F5 brought sexy back; at least to networking
Over the years I‘ve dealt with a number of technologies and expensive devices that do funny things with network traffic. None of them really made me smile; you know what I mean if you’ve ever tried to read a book titled “Telecommunication Traffic Engineering with Multi-Protocol Label Switching”. The world of networking and telecommunications was in my opinion the driest ever after you get past the basics, and even that’s questionable for some.
To get to my point, I’ve done quite a bit of work in the world of web operations and in doing so I ran into these strange “application-aware network devices” called load balancers.

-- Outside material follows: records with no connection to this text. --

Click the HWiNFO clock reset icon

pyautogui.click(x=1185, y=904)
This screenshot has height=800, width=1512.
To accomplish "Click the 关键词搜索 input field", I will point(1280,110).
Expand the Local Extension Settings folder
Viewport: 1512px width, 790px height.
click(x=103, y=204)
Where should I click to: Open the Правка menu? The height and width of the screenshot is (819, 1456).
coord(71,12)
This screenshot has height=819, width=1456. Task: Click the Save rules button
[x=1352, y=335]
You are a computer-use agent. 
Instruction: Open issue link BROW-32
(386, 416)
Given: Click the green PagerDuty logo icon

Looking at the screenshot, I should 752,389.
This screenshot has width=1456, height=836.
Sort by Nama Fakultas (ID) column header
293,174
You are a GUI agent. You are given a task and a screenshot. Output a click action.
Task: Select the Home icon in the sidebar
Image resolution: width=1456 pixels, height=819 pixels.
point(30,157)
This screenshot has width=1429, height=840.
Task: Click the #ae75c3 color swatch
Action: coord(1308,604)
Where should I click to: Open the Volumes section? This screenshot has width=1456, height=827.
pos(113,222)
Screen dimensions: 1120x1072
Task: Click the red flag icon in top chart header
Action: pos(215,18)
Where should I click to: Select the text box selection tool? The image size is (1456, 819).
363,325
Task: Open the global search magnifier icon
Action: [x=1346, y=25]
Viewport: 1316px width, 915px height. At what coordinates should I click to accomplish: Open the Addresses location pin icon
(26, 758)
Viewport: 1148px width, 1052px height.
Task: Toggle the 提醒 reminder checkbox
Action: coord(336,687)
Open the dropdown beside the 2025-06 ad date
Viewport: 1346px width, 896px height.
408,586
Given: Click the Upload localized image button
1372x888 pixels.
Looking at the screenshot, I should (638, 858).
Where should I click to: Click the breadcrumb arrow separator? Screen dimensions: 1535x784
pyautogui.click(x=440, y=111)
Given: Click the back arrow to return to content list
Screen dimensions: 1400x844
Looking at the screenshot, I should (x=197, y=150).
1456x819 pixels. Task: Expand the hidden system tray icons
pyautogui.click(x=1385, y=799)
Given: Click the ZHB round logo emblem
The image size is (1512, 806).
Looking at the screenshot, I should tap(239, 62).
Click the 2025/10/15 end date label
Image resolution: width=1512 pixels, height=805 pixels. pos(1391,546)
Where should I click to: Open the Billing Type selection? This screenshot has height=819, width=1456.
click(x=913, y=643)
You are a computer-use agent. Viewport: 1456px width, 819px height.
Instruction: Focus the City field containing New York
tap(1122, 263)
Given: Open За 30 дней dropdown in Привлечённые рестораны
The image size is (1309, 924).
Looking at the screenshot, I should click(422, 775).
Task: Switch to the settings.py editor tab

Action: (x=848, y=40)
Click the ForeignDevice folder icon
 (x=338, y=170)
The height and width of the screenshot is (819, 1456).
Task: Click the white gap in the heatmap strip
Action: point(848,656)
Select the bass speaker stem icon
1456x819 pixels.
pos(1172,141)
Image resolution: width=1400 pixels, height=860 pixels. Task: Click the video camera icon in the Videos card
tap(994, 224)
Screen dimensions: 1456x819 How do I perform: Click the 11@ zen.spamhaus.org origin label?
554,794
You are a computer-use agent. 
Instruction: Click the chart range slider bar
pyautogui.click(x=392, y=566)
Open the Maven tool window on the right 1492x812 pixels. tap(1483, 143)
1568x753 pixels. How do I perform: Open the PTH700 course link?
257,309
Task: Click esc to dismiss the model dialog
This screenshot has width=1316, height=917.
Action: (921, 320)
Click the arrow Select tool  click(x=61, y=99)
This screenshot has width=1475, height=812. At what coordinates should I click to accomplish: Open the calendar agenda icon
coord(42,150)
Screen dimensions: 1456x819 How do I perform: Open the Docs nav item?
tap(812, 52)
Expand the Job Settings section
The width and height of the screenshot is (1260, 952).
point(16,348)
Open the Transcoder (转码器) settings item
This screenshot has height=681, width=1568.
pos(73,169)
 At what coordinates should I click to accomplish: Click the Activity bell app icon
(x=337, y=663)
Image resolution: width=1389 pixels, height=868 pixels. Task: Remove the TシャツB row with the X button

At this point I had the googly eyes and was interested. How could it be; a network device that actually cares what’s flowing through it. Anyway, I’ve had the chance to work with a few major appliances: Cisco’s LocalDirector and Content Switching Module, Nortel’s Alteon 180e and F5’s Local Traffic Manager. Now at one point I was a big Cisco buff and enjoyed the mystique of operating in the IOS, I felt almost as elite as when I worked on UNIX, I carried my laptop and console cable like an exhibition of coolness. In the world of web ops you live in a world where precise application upgrades are crucial and downtime is sometimes not an option. In that world, hopping on a network device and issuing some cryptic commands to pull servers out of the web farm is not as elegant as one would like. Enter F5’s BIG-IP and its iControl SDK.
With iControl you can now use SOAP/XML calls to control your F5 device. This means that now you can do some integration and have self-aware applications that can add and remove servers from the farm based on performance. Now that’s sexy! The other heavy hitters came along with similar solutions but in my opinion F5 had a leg up. F5 also has some other appliances that I think are really interesting and seem to be best in class, like the 3DNS product (I guess now it’s called Global Traffic Manager) and the WebAccelerator.